Input data Block Start
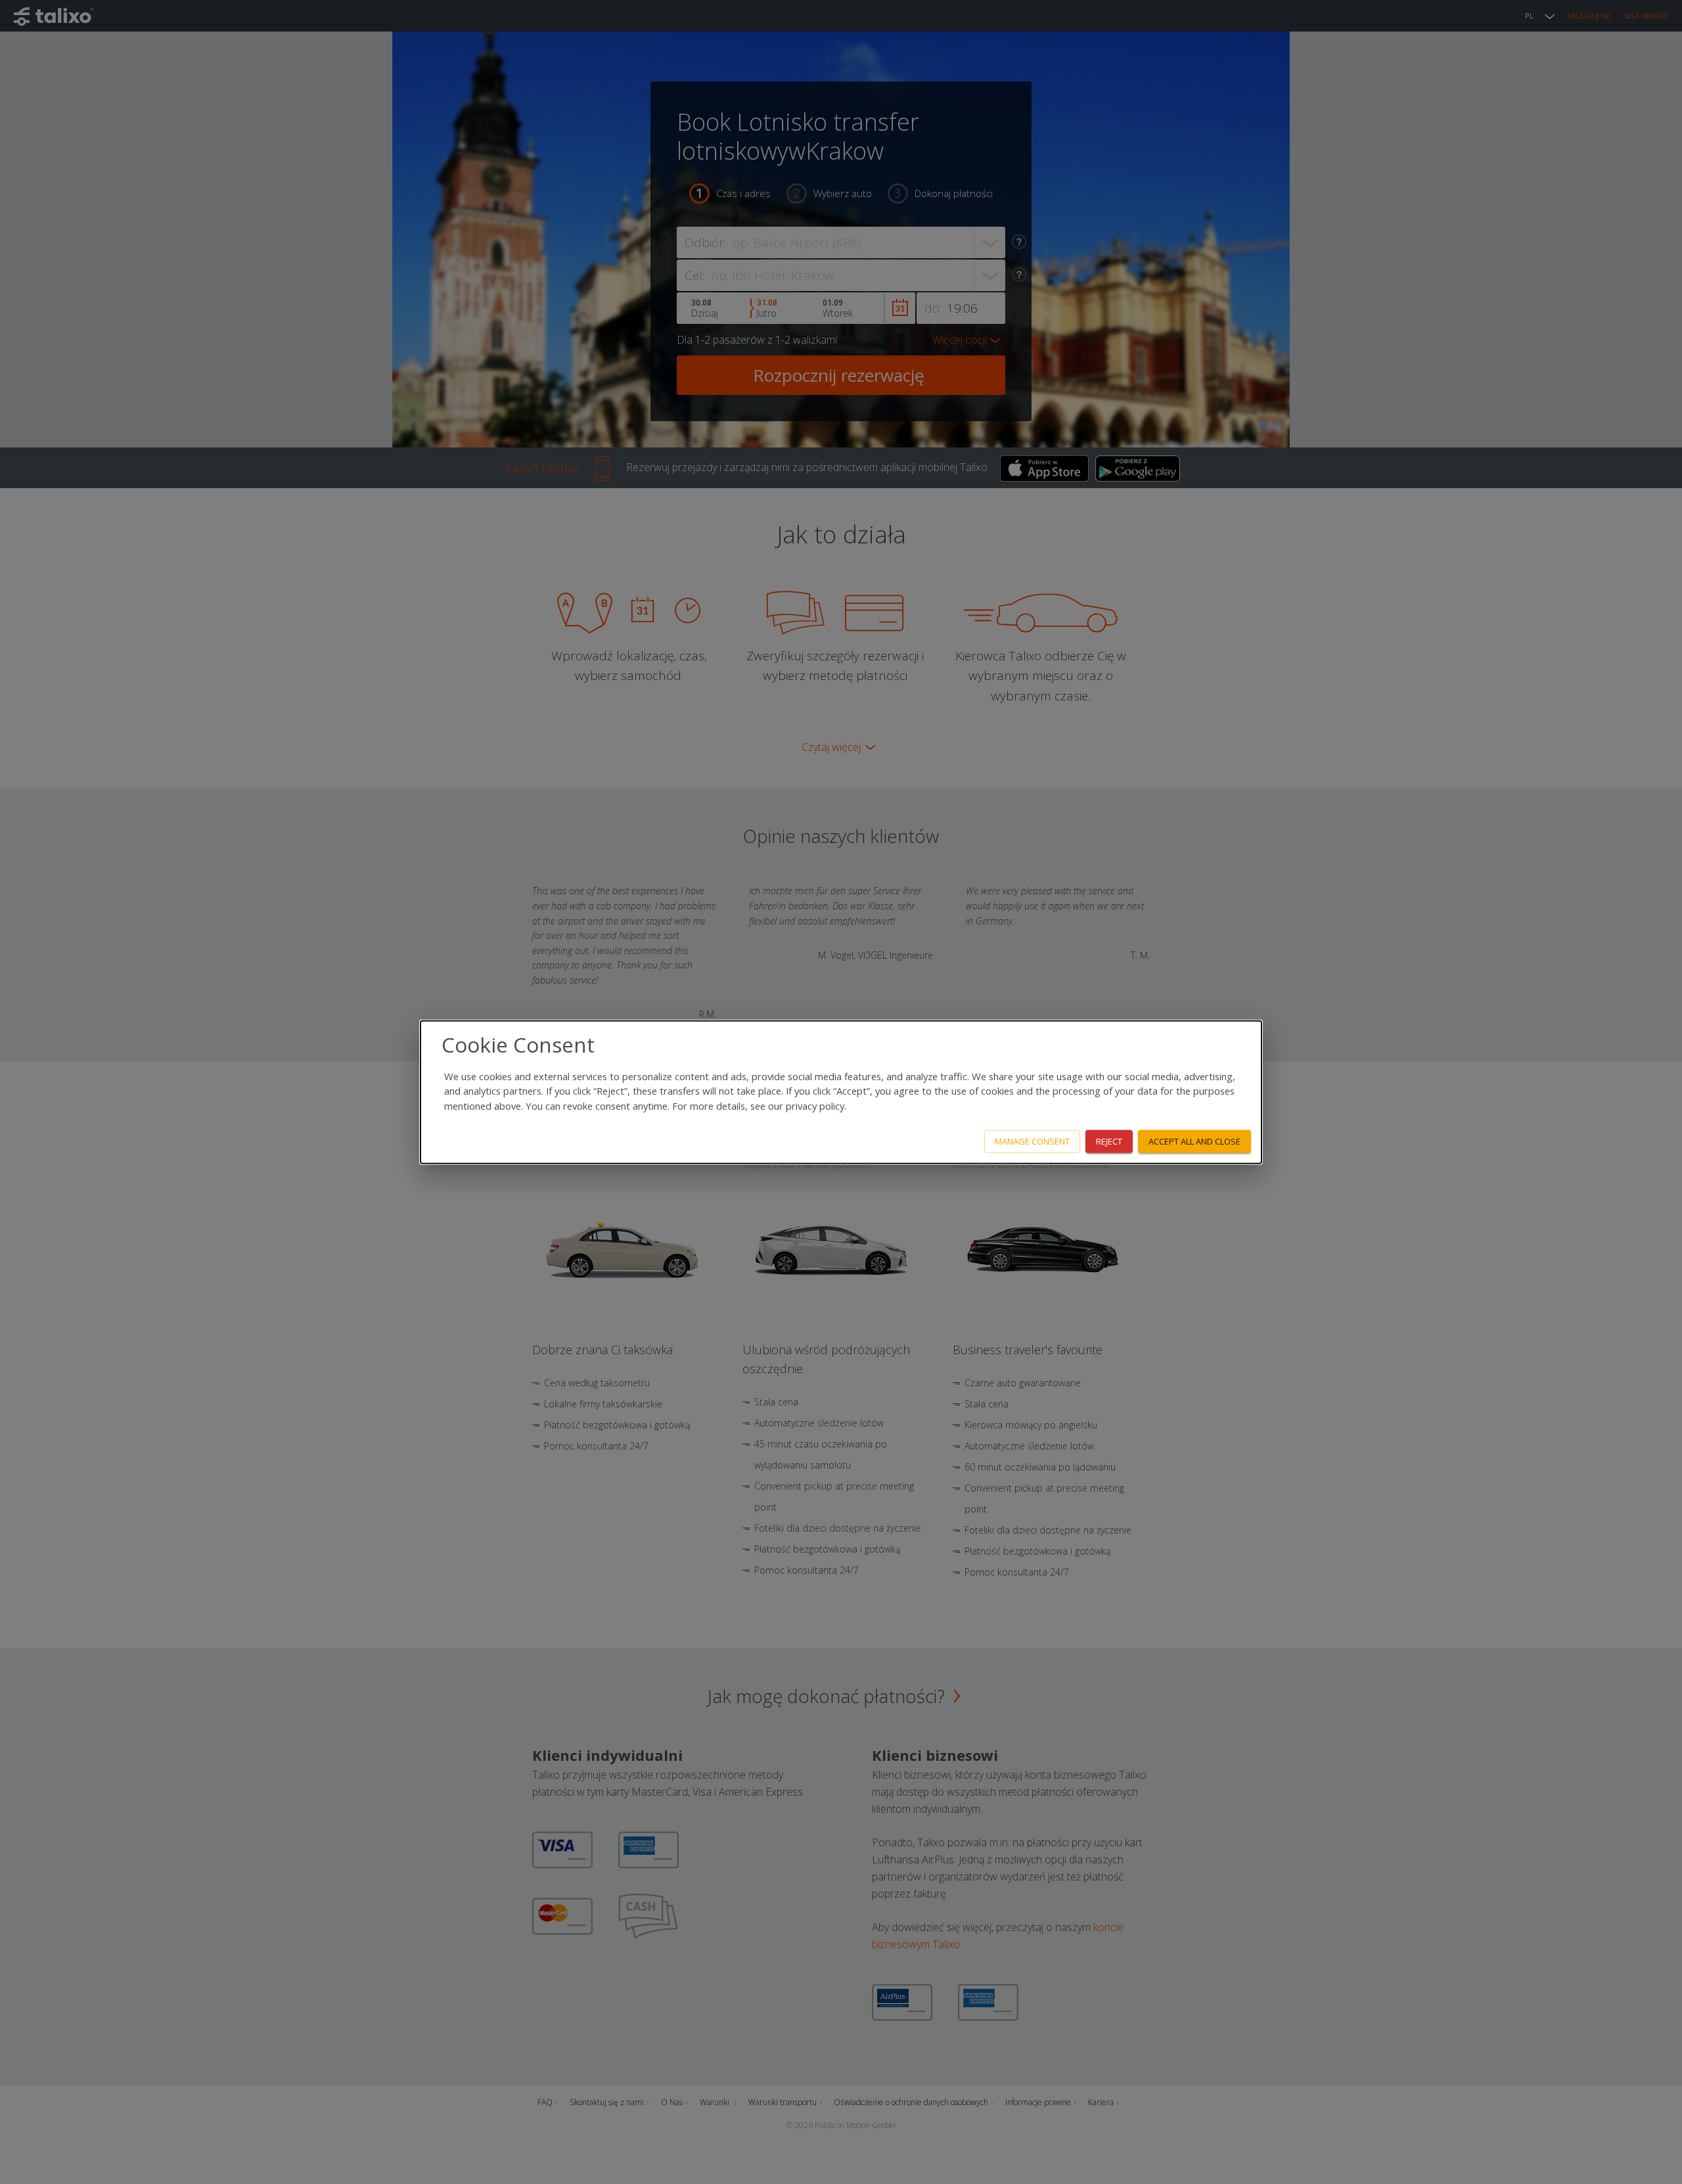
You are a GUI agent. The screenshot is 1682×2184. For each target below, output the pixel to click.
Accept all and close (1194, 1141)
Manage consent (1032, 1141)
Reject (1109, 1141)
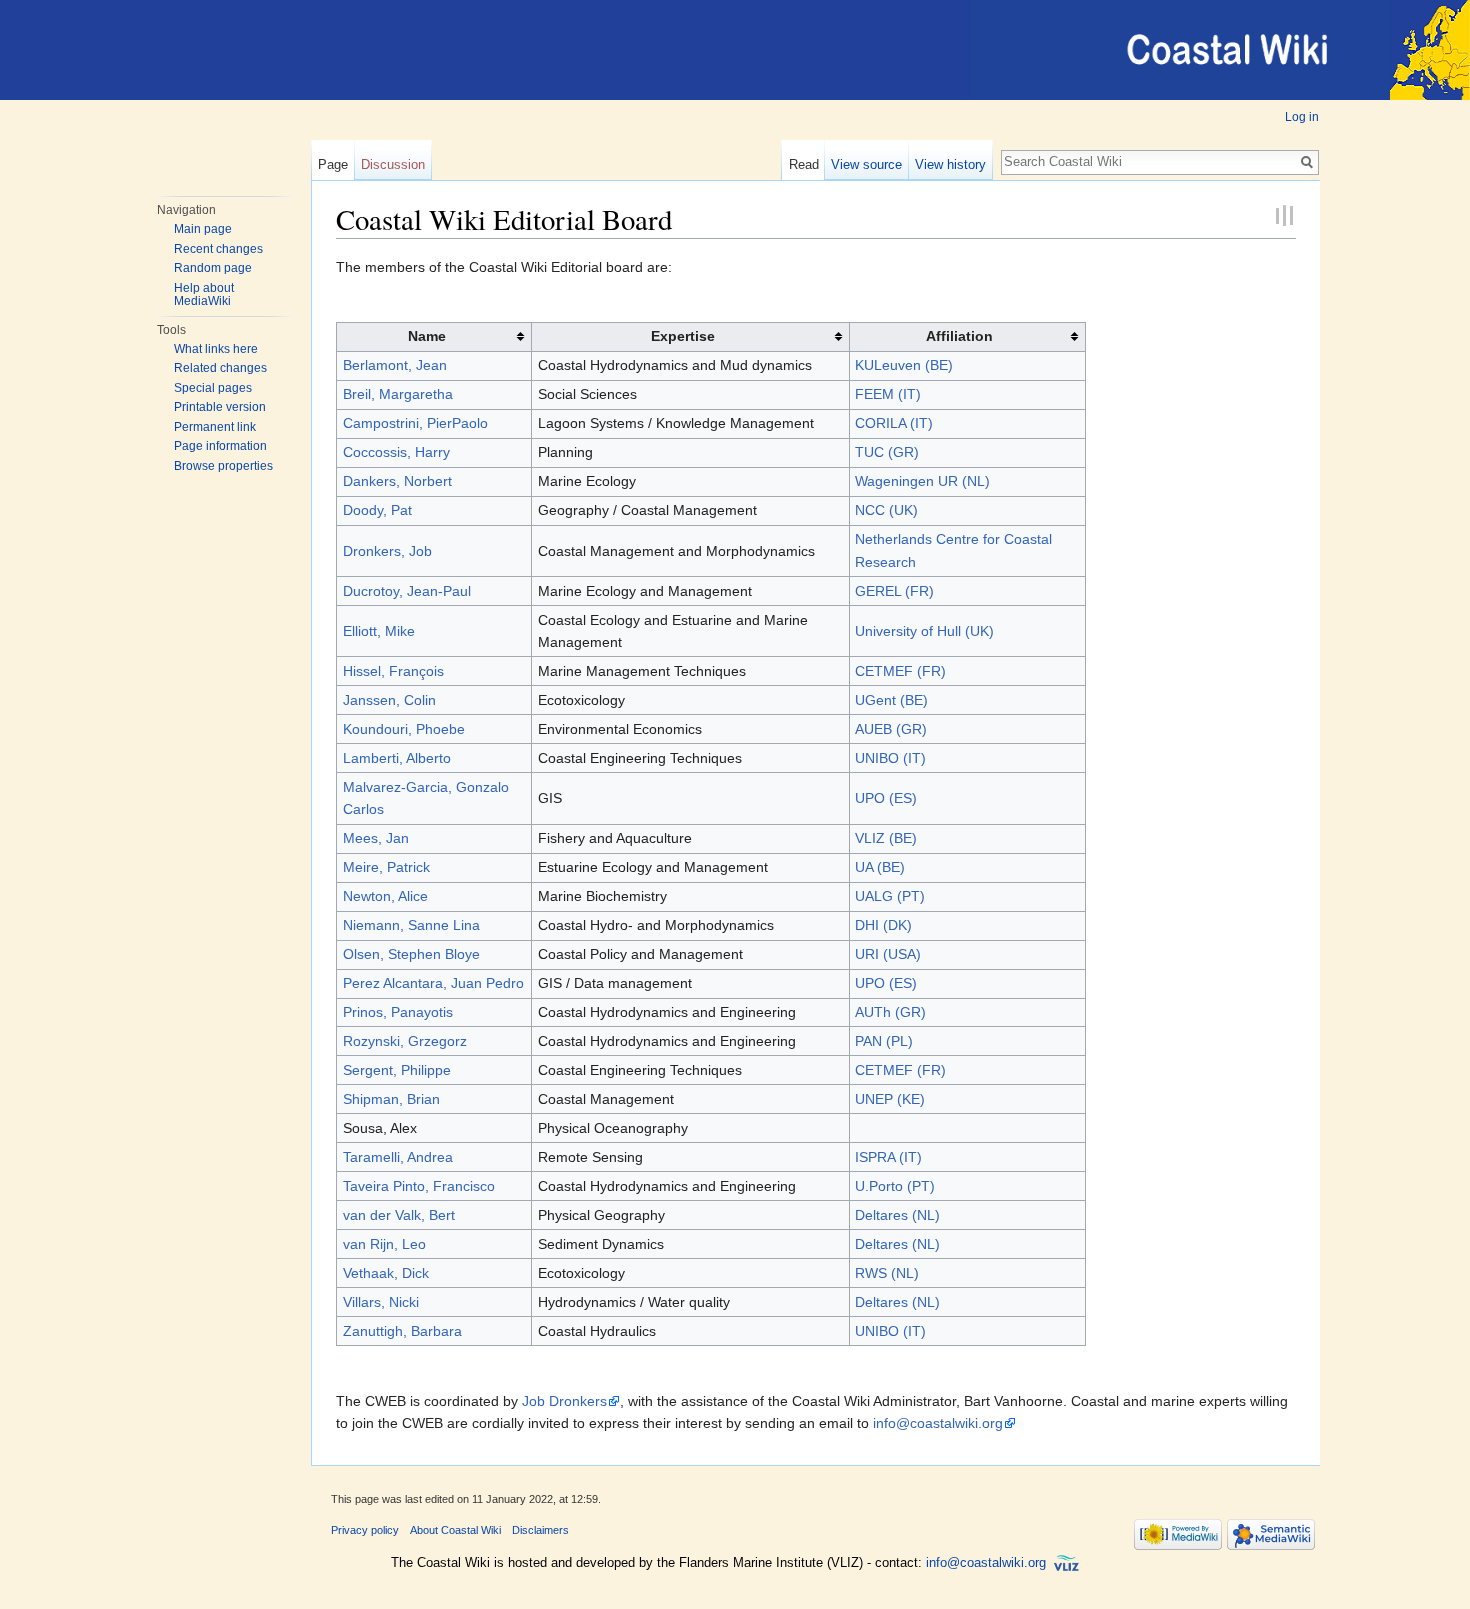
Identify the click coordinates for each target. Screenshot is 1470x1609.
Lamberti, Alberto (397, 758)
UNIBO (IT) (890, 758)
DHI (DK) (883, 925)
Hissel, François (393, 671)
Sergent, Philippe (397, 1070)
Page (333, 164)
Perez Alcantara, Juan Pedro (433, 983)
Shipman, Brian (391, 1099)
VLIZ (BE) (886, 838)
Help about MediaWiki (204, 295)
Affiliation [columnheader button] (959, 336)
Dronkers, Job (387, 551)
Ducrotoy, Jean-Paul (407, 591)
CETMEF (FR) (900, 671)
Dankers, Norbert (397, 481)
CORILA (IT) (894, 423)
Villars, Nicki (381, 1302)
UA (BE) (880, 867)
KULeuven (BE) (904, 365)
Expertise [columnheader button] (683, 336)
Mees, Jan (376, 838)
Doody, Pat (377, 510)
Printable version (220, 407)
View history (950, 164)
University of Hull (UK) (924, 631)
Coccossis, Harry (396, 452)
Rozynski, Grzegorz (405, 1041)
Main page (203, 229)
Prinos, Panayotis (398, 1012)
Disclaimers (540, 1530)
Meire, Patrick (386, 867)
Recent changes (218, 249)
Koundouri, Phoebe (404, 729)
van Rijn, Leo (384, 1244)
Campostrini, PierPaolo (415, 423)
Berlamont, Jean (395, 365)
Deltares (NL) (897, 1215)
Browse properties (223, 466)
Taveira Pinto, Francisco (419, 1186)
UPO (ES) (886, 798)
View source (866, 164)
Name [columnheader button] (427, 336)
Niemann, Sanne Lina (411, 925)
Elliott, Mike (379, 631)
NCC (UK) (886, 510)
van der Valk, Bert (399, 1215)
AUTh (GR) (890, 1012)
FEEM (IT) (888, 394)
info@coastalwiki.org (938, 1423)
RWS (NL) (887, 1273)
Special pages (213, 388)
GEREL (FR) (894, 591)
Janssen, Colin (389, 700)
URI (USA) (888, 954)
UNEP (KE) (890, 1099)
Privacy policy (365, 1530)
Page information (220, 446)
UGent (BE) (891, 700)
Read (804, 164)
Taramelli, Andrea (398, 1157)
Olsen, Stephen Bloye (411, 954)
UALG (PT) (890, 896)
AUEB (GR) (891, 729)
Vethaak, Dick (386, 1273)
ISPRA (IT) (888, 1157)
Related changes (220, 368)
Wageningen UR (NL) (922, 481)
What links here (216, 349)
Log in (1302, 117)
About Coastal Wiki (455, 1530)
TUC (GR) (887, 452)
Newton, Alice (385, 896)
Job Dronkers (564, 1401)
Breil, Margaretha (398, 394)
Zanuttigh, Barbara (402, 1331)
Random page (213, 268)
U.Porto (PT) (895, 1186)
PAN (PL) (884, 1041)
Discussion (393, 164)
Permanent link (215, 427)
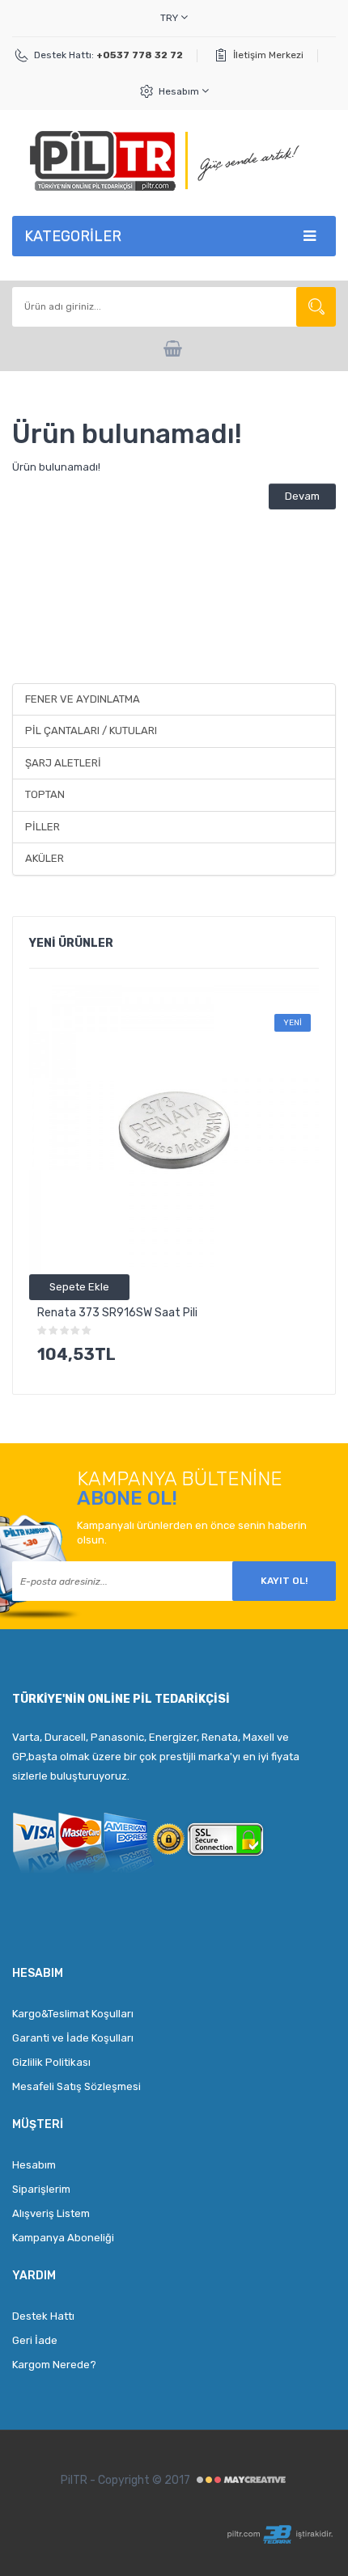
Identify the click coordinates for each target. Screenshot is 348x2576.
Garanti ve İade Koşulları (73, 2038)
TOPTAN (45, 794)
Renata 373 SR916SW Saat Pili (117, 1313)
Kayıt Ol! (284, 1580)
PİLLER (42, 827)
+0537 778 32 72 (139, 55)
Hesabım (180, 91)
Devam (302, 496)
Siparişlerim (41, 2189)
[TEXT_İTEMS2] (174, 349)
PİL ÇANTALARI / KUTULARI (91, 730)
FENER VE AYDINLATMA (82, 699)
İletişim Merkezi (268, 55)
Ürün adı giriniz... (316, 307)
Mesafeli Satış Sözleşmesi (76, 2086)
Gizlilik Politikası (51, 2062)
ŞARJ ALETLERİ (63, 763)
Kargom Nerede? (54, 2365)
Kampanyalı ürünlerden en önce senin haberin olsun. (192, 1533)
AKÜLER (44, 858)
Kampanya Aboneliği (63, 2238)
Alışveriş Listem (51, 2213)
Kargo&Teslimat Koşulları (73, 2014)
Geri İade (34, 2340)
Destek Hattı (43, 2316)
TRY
Input data Block End
Line count for the string "target": please say how many lines in the entries above contain it, with no other words.

# Answer area
3